* _Auszug zum Lesen_:

Herr Professor Pfeiffer, der saarländische Einzelhandel hat der Saarbrücker Oberbürgermeisterin und dem saarländischen Ministerpräsidenten kürzlich einen Brief geschrieben, aus dem ich Ihnen kurz vorlesen möchte: „Es erreichen uns immer mehr Klagen von Besuchern und Mitarbeitern, die sich nicht mehr sicher fühlen in unseren Städten und Gemeinden. (…) Vielleicht ist es bei der tatsächlichen Sicherheitslage noch fünf vor zwölf – gefühlt ist es aber bereits fünf nach zwölf.“

PFEIFFER Im Hinblick auf die objektiven Fakten zur Inneren Sicherheit kann ich nur sagen: Das ist totaler Quatsch. Die Wirklichkeit ist, dass die Bundesländer, die die Daten des Jahres 2017 schon veröffentlicht haben, durchweg eine deutlich sinkende Kriminalität melden, und zwar auch im Gewaltbereich und bei anderen Delikten, die den Menschen Angst machen wie zum Beispiel dem Wohnungseinbruch. Der Brief ist aber trotzdem wichtig, weil er etwas beschreibt, was uns Sorgen machen muss: Das Sicherheitsgefühl vieler Menschen hat sich weit von der Wirklichkeit entfernt.

* _Zu verwendende Daten_:

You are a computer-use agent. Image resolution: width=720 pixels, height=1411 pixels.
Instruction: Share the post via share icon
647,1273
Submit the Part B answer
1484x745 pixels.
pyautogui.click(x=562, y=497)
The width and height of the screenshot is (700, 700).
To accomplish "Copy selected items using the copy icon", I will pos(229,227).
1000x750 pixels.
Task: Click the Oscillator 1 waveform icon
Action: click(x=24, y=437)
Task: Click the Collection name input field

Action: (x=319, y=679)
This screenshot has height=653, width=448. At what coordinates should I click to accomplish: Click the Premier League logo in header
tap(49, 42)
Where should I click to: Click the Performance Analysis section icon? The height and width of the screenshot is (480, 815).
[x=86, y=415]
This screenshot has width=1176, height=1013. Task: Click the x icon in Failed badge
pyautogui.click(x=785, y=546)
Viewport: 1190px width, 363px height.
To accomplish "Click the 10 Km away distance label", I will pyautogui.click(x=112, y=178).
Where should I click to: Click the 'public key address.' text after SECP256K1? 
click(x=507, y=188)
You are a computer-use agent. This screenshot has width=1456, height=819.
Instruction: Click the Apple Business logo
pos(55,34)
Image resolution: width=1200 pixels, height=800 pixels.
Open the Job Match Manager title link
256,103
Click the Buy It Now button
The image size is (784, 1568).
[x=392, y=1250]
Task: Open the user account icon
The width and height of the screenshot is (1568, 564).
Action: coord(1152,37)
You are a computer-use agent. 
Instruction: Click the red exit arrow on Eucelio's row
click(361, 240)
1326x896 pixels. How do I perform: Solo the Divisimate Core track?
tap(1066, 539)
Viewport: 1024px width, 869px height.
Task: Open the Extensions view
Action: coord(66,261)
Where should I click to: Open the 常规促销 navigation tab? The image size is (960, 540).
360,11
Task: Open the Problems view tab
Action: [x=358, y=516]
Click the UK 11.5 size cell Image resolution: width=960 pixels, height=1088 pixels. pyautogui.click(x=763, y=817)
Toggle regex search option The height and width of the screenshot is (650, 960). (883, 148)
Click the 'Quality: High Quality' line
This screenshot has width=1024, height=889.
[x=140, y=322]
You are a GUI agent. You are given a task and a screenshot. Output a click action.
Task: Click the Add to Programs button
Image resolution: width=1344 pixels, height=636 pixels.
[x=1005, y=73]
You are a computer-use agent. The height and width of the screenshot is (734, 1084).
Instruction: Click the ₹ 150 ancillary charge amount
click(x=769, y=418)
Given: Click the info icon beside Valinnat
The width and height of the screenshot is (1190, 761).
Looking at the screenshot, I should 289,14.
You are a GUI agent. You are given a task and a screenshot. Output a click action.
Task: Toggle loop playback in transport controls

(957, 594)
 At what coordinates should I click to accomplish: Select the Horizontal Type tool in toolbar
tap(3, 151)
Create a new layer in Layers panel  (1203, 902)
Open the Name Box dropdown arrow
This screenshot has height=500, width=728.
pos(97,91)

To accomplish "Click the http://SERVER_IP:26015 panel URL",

* _Aufgabenliste_:
1 – Stimmen die folgenden Aussagen mit dem Auszug überein? Antworte jeweils mit Ja oder Nein und zitiere die entscheidenden Worte wörtlich: (a) Der Brief des Einzelhandels ging an die Saarbrücker Oberbürgermeisterin und den saarländischen Ministerpräsidenten. (b) Laut Pfeiffer melden die Bundesländer mit bereits veröffentlichten Daten für 2017 mehr Wohnungseinbrüche. (c) Pfeiffer hält den Brief für unwichtig.
2 – Bitte benenne in den Datensätzen im Abschnitt von der Zeile mit „This screenshot has width=1176, height=1013.“ bis einschließlich der Zeile mit „Looking at the screenshot, I should 289,14.“ „Instruction“ in „Command“ um. Gib nur diese Zeilen wieder, alles andere unverändert.
Auszug und Datensätze sind voneinander unabhängiges Material.

* _Geordnete Antworten_:
1 –
(a) Ja: „der Saarbrücker Oberbürgermeisterin und dem saarländischen Ministerpräsidenten kürzlich einen Brief geschrieben“
(b) Nein: „durchweg eine deutlich sinkende Kriminalität melden, und zwar auch im Gewaltbereich und bei anderen Delikten, die den Menschen Angst machen wie zum Beispiel dem Wohnungseinbruch“
(c) Nein: „Der Brief ist aber trotzdem wichtig“

2 –
This screenshot has width=1176, height=1013. Task: Click the x icon in Failed badge
pyautogui.click(x=785, y=546)
Viewport: 1190px width, 363px height.
To accomplish "Click the 10 Km away distance label", I will pyautogui.click(x=112, y=178).
Where should I click to: Click the 'public key address.' text after SECP256K1? 
click(x=507, y=188)
You are a computer-use agent. This screenshot has width=1456, height=819.
Command: Click the Apple Business logo
pos(55,34)
Image resolution: width=1200 pixels, height=800 pixels.
Open the Job Match Manager title link
256,103
Click the Buy It Now button
The image size is (784, 1568).
[x=392, y=1250]
Task: Open the user account icon
The width and height of the screenshot is (1568, 564).
Action: coord(1152,37)
You are a computer-use agent. 
Command: Click the red exit arrow on Eucelio's row
click(361, 240)
1326x896 pixels. How do I perform: Solo the Divisimate Core track?
tap(1066, 539)
Viewport: 1024px width, 869px height.
Task: Open the Extensions view
Action: coord(66,261)
Where should I click to: Open the 常规促销 navigation tab? The image size is (960, 540).
360,11
Task: Open the Problems view tab
Action: [x=358, y=516]
Click the UK 11.5 size cell Image resolution: width=960 pixels, height=1088 pixels. pyautogui.click(x=763, y=817)
Toggle regex search option The height and width of the screenshot is (650, 960). (883, 148)
Click the 'Quality: High Quality' line
This screenshot has width=1024, height=889.
[x=140, y=322]
You are a GUI agent. You are given a task and a screenshot. Output a click action.
Task: Click the Add to Programs button
Image resolution: width=1344 pixels, height=636 pixels.
[x=1005, y=73]
You are a computer-use agent. The height and width of the screenshot is (734, 1084).
Command: Click the ₹ 150 ancillary charge amount
click(x=769, y=418)
Given: Click the info icon beside Valinnat
The width and height of the screenshot is (1190, 761).
Looking at the screenshot, I should 289,14.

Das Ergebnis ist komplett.